Thirty wild-type C57BL/6 mice (male, 8 weeks old, 25 ± 3 g) were purchased from Guangdong Experimental Animal Centre (Guangzhou, Guangdong, China). All animal experimental protocols were approved by the Animal Research Ethics Committee of Zhujiang Hospital of Southern Medical University (Approval No. LEAC-2022–044). The mice were randomly divided into three groups: sham (n = 10), IVDD (n = 10), and IVDD + EGR1 inhibitor (IVDD + Treatment, n = 10) groups. The mouse IVDD model was established as described previously (Qiu et al., 2020). Two weeks after the establishment of the IVDD model, mice in the IVDD + Treatment group received weekly intraperitoneal injections of the EGR1 inhibitor (458–37-7, Santa Cruz Animal Health, shanghai, China). Mice in Sham and IVDD groups received equivalent volumes of PBS as a vehicle control. Twelve weeks after IVDD induction, mice were sacrificed, and the lumbar spine samples were harvested. Tissues underwent magnetic resonance imaging (MRI) scanning, followed by western blot analysis or fixation, decalcification, embedding, and sectioning into 5 μm thick slices. These sections were obtained for histological and immunohistochemical analyses.
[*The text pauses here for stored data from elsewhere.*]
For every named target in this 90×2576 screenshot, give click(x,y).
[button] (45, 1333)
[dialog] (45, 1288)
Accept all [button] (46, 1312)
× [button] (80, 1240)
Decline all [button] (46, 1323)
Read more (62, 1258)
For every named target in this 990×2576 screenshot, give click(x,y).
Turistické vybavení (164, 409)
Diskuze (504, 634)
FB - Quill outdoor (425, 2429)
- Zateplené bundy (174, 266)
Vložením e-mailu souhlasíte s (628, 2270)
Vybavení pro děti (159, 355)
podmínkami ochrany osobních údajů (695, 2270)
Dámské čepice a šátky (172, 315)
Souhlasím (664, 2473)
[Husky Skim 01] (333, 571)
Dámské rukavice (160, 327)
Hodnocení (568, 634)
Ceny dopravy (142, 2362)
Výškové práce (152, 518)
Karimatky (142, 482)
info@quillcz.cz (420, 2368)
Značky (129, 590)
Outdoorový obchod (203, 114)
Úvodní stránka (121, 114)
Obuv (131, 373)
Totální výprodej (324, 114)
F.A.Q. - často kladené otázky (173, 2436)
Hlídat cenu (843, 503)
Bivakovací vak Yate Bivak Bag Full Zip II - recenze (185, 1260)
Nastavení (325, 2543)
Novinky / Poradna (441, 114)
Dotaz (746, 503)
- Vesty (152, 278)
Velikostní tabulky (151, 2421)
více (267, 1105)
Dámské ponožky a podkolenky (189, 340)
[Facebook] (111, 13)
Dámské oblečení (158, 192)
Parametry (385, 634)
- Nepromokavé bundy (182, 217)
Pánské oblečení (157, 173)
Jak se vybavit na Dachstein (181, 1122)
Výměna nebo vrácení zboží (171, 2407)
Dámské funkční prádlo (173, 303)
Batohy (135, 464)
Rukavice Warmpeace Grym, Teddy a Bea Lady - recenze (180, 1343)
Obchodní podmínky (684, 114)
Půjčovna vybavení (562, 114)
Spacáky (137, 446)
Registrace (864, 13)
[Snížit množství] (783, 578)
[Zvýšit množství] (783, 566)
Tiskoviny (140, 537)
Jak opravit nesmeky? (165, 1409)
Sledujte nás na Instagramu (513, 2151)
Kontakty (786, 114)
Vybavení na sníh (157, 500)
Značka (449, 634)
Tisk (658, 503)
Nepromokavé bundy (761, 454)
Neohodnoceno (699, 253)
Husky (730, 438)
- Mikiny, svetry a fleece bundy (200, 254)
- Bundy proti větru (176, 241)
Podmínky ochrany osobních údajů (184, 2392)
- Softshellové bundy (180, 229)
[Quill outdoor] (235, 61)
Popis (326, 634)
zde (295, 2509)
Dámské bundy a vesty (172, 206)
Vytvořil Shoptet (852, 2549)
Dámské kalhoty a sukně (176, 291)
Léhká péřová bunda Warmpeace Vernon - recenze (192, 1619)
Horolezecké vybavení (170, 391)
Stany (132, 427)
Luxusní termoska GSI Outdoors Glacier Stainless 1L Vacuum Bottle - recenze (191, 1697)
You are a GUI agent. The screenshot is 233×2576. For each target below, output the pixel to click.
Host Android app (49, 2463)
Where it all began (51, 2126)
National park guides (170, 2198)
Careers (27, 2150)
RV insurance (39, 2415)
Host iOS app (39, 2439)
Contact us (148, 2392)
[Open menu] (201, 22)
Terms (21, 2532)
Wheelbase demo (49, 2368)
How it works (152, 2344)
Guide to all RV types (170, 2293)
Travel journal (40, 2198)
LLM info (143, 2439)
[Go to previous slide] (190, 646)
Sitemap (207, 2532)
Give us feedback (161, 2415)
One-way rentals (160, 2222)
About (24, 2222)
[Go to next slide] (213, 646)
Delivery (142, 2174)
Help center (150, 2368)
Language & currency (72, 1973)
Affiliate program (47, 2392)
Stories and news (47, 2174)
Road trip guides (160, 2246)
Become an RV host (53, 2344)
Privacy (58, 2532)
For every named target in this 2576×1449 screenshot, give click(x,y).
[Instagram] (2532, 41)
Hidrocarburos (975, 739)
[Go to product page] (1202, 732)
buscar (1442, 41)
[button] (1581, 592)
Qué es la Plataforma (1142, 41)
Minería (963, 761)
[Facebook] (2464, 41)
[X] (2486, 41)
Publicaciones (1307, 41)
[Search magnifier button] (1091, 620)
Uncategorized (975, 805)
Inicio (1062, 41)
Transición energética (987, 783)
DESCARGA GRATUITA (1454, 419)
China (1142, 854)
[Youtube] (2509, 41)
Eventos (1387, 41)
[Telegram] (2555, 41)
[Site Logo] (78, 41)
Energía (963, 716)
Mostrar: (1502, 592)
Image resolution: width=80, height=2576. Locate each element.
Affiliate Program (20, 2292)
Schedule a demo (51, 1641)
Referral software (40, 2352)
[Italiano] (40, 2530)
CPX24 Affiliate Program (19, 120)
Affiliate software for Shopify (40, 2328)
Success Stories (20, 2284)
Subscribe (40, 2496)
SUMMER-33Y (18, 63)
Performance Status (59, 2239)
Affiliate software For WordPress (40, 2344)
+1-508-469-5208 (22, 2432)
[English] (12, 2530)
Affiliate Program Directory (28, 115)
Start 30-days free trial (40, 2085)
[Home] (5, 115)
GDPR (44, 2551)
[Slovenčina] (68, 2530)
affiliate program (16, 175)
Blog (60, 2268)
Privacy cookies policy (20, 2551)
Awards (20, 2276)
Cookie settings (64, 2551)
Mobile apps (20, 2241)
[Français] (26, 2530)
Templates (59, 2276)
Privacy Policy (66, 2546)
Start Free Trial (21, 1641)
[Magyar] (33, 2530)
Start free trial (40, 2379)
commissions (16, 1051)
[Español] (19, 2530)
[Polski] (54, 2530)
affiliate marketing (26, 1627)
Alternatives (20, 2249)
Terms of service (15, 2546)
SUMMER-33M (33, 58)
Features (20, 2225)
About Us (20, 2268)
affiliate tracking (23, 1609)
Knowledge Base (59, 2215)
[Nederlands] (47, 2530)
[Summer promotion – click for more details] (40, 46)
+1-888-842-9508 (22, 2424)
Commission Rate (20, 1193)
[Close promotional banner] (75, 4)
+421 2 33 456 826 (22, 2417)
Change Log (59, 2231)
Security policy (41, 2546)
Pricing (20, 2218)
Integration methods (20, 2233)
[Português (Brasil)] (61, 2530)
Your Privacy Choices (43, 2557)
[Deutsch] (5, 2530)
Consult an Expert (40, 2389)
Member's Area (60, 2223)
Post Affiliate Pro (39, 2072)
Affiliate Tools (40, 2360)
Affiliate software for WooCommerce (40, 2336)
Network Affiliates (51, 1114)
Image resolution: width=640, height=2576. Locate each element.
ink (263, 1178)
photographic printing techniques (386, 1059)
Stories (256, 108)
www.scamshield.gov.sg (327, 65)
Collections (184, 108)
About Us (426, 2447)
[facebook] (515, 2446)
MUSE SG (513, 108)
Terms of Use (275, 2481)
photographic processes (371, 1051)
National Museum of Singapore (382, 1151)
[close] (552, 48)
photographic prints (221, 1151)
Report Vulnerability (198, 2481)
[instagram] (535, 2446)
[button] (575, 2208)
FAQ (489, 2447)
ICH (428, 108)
Histology and immunohistochemistry

Tissue sections were stained with Hematoxylin and Eosin (H&E) and Safranin-O/Fast Green according to the established protocol (Qiu, Shi, 2020). For immunohistochemistry (IHC), antigen retrieval was performed by heating sections in 10 mM citrate buffer (pH 6.0) at 95 °C for 20 min. Endogenous peroxidase activity was quenched with 3% H₂O₂ in methanol for 15 min, followed by blocking of non-specific binding sites with 5% bovine serum albumin (BSA) for 1 h at room temperature. Sections were then incubated overnight at 4 °C with the following primary antibodies: anti-EGR1 (Abcam, ab300449, 1:500), anti-MAT2A (Abcam, ab154343,1:500), anti-NLRP3 (Beyotime, AF2155,1:200), and anti-MMP13 (Abcam, ab219620,1:500). After washing, bound primary antibodies were detected using appropriate horseradish peroxidase (HRP)-conjugated secondary antibodies incubated for 1 h at room temperature. Immunoreactivity was visualized using 3,3'-diaminobenzidine (DAB) as the chromogen. Images were captured using an inverted fluorescence microscope (MF52, Mshot). Negative controls were processed identically with omission of the primary antibody.

Statistical analysis

Statistical analyses and graph drawing were mainly conducted by GraphPad Prism 8.4 (GraphPad Software Inc., CA, USA). The differences between groups were analyzed using Student’s t test or one-way ANOVA. Non-parametric data (Pfirrmann grade) were analyzed using the Kruskal–Wallis H test. The correlation between genes was evaluated using Pearson correlation coefficient. Data are presented as mean ± SD, and P < 0.05 was regarded as statistically significant.